#75 DE · Carolina Panthers
Height
6'4"
Weight
294 lbs
Age
25
College
SMU
Draft
Undrafted
Experience
0 yrs
DE Rank
#68 / 161
Grade this player:
Length
2 years
Total Value
$1.8M
AAV
$923K/yr
The Panthers secured solid depth at a bargain price with Jared Harrison-Hunte's two-year, $1.8M deal, earning a C+ CVI that reflects reasonable value for a rotational pass rusher. At just $0.9M annually, this represents the type of low-risk investment that contending teams make to shore up their defensive line rotation without breaking the bank. Harrison-Hunte profiles as a developmental edge defender who can contribute on passing downs while learning behind more established starters, making this salary range appropriate for his current skill level. The two-year structure gives Carolina flexibility to either extend him if he develops into a consistent contributor or move on without significant dead money if he plateaus. While this won't move the needle dramatically for Carolina's pass rush, it's the kind of smart roster building that allows teams to allocate bigger money to premium positions while maintaining adequate depth across the defensive front.
Jared Harrison-Hunte arrives in Carolina as an unproven commodity, a rookie defensive end who has yet to appear in a single NFL regular-season game and carries the kind of blank professional résumé that makes projections more art than science. At 25, he enters the league slightly older than the typical first-year pass rusher, which adds a layer of urgency to his development timeline with the Panthers. His durability and reliability simply cannot be assessed at this stage — zero games played means zero opportunities to demonstrate he can hold up against the physical demands of an NFL season, and that absence of a track record is reflected in a D+ grade that speaks to the uncertainty surrounding him. Defensive ends live and die by their availability, and the players who reach elite status in this league are the ones who log 128 or more games, proving they can be counted on week after week across multiple seasons — a bar Harrison-Hunte has not yet had the chance to approach. For a Panthers defense in the midst of a rebuild, he represents developmental depth rather than an immediate solution, a body the coaching staff hopes to mold into a rotational contributor as the roster takes shape. The critical thing to watch in 2024 is whether Harrison-Hunte can simply get on the field, stay healthy, and flash enough of the raw attributes that earned him a roster spot to justify further investment in his growth.
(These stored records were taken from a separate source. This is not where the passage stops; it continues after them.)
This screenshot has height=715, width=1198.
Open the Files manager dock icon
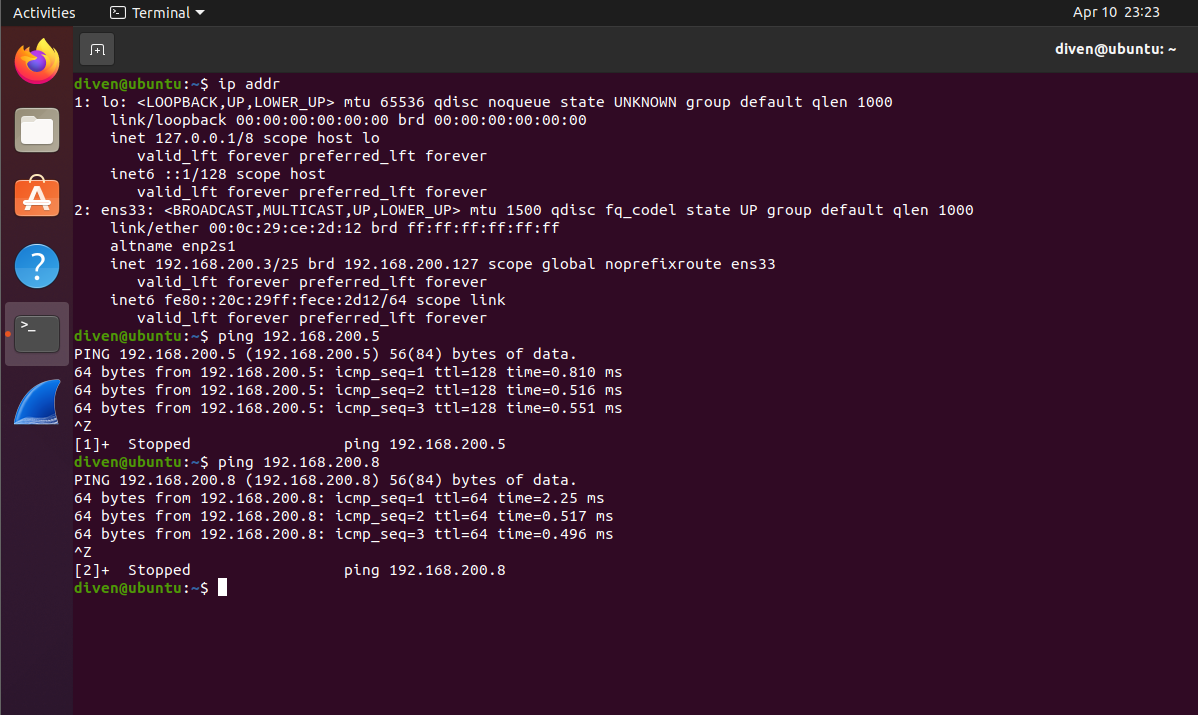37,130
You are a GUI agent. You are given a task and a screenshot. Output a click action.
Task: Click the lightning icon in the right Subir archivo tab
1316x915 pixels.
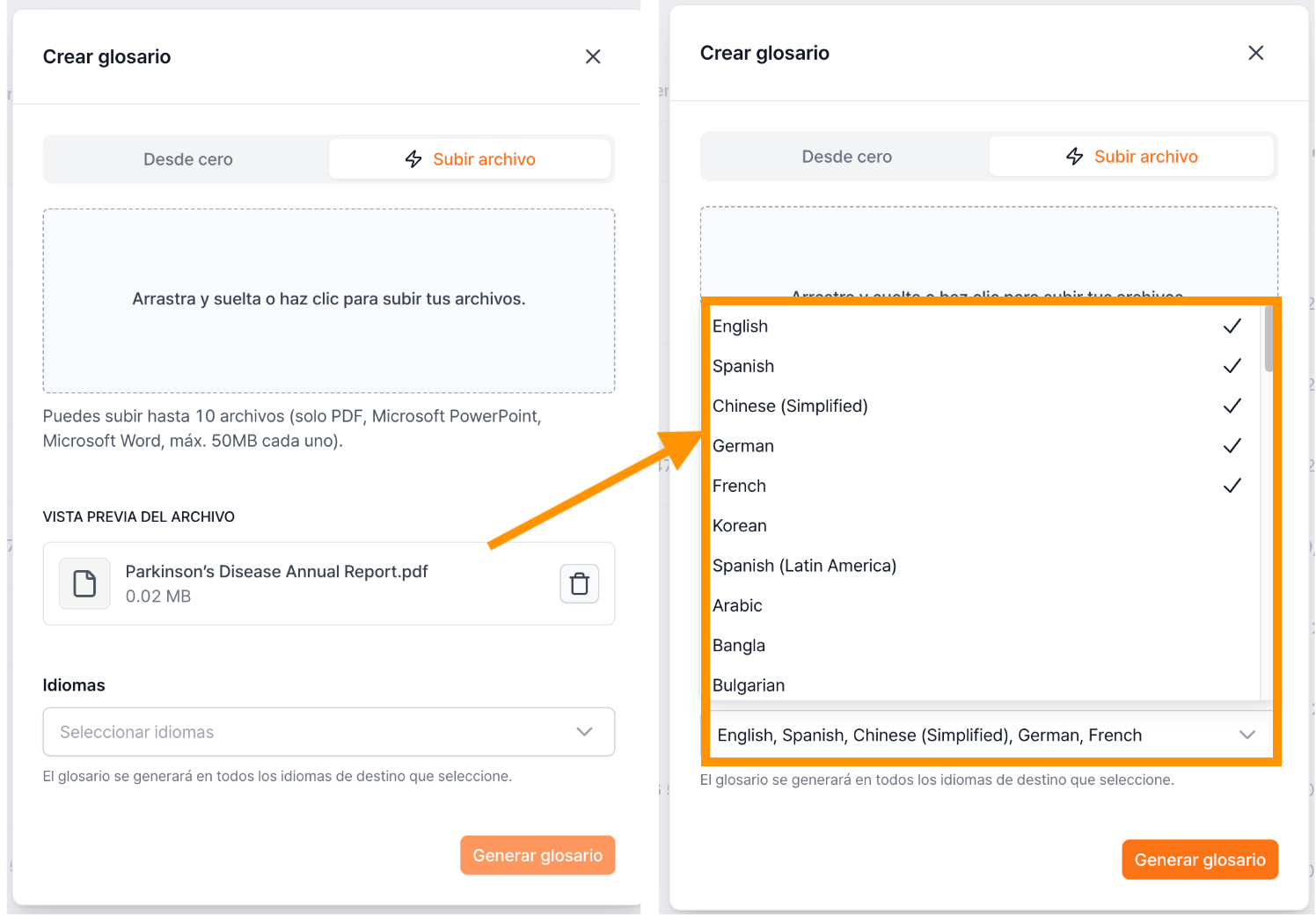click(x=1074, y=157)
Jared Harrison-Hunte enters the 2026 season as one of the more intriguing developmental stories on the Carolina Panthers' defensive line, having earned a roster promotion from the practice squad after beginning his NFL journey as an undrafted free agent. His trajectory has drawn modest but genuine attention from the media, with training camp observers noting his surprising competitiveness in what is otherwise a depth-challenged defensive line room. The narrative surrounding Harrison-Hunte is largely positive in tone, framed around an underdog ascent rather than any established pedigree, which generates goodwill but also carries the inherent uncertainty of an unproven commodity. Panthers beat reporters have flagged the defensive line's overall depth as a legitimate concern heading into the season, a context that simultaneously elevates Harrison-Hunte's opportunity and underscores the roster volatility around him. At this stage of his career, perception is driven almost entirely by potential and process rather than production, meaning his standing could shift dramatically — in either direction — based on early-season performance.